Breakthrough-Energy / PreREISE

Generate input data for scenario framework
https://breakthrough-energy.github.io/docs/
MIT License
21 stars 28 forks source link

Build distribution of demand to HIFLD buses #229

Closed danielolsen closed 2 years ago

danielolsen commented 3 years ago

:rocket:

Describe the workflow you want to enable

I wish there was a function that populated the Pd field for the bus table for the HIFLD grid.

Describe your proposed implementation

The new function should either live in prereise.gather.griddata.hifld.data_process.transmission or in a new module in a similar location (prereise.gather.griddata.hifld.data_process.demand?). One route could be demand proportional to population, which could be obtained from the census or similar sources.

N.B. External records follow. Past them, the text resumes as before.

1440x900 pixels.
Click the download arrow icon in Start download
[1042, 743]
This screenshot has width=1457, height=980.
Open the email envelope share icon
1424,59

danielolsen commented 3 years ago

The Census Bureau has released some information on the 2020 census (Redistricting Data (PL 94-171)), but does not appear to have released the 'full' data yet (i.e. what was called Summary File 1 in the 2010 census). It seems like more detailed data will come out sometime in 2022, according to their blog post from last week: https://www.census.gov/newsroom/blogs/random-samplings/2021/09/upcoming-2020-census-data-products.html

Digging into trying to query population data directly from the U.S. Census Bureau, I've found several leads on getting to ZIP-code level population data, but no slam-dumks yet:

As a reminder, simplemaps.com also provides population estimates per-ZIP and per-county, but the process by which they got to these values is a bit opaque.

EDIT: Census redistricting data from 2020 can give us populations by county directly, but ideally we would like something more granular, since counties are often large areas with varying population density, and distributing the demand naively across all substations in a county will probably produce bad results.

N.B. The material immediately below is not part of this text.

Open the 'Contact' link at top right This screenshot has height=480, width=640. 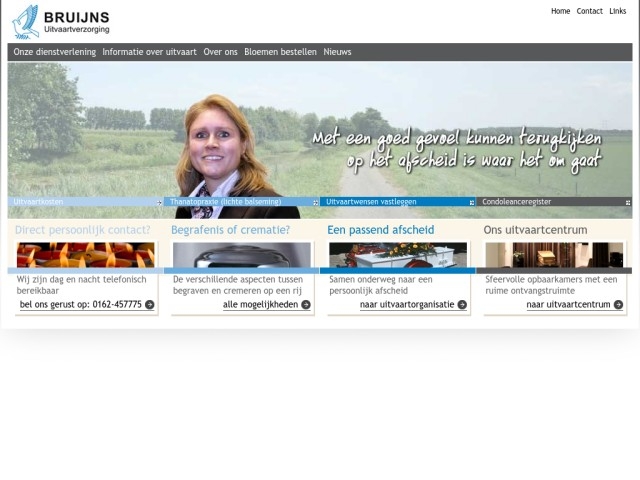589,11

danielolsen commented 3 years ago

The 2019 American Community Survey can give us population by PUMA, which would still be ~15-20x larger than ZIP code on average (about 2,400 PUMAs vs. about 42,000 ZIP codes), and we would need to use the lat/lon of the substations to deduce PUMA rather that taking the ZIP code directly.

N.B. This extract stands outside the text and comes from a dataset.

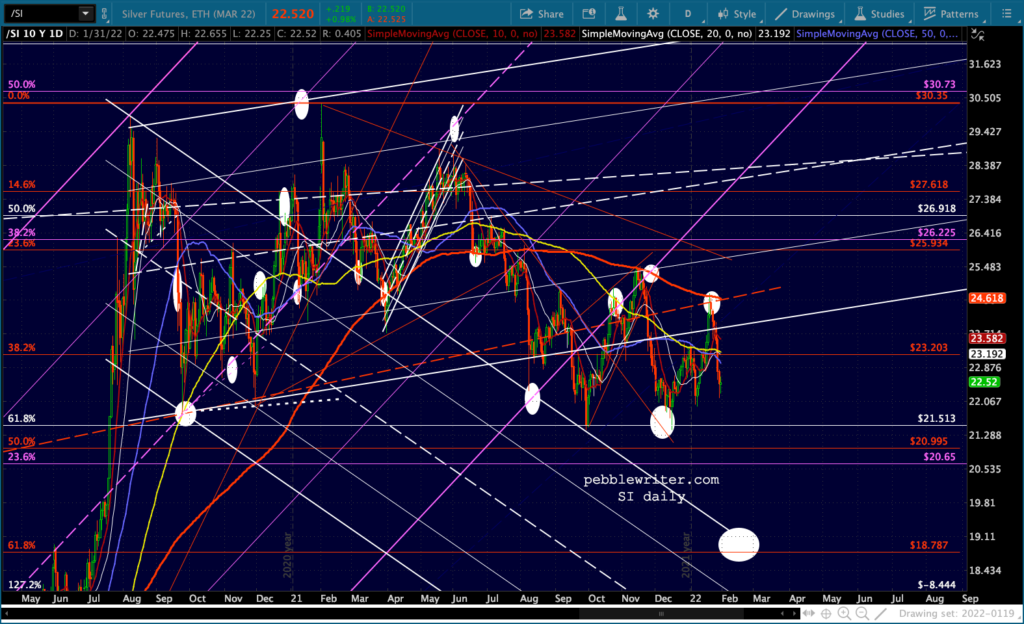1024x624 pixels.
Task: Open the Share menu
Action: [541, 14]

It seems that at least internally, the Census Bureau has a mapping of 2020 Census blocks to 2020 ZCTAs (see https://www.census.gov/geographies/mapping-files/time-series/geo/tiger-line-file.2020.html), and we may be able to use geopandas or some similar tool to be able to deduce this mapping and therefore sum the available 2020 block data to ZCTAs, but it would be really great if we didn't have to do that manually.

danielolsen commented 2 years ago

Closed by #235.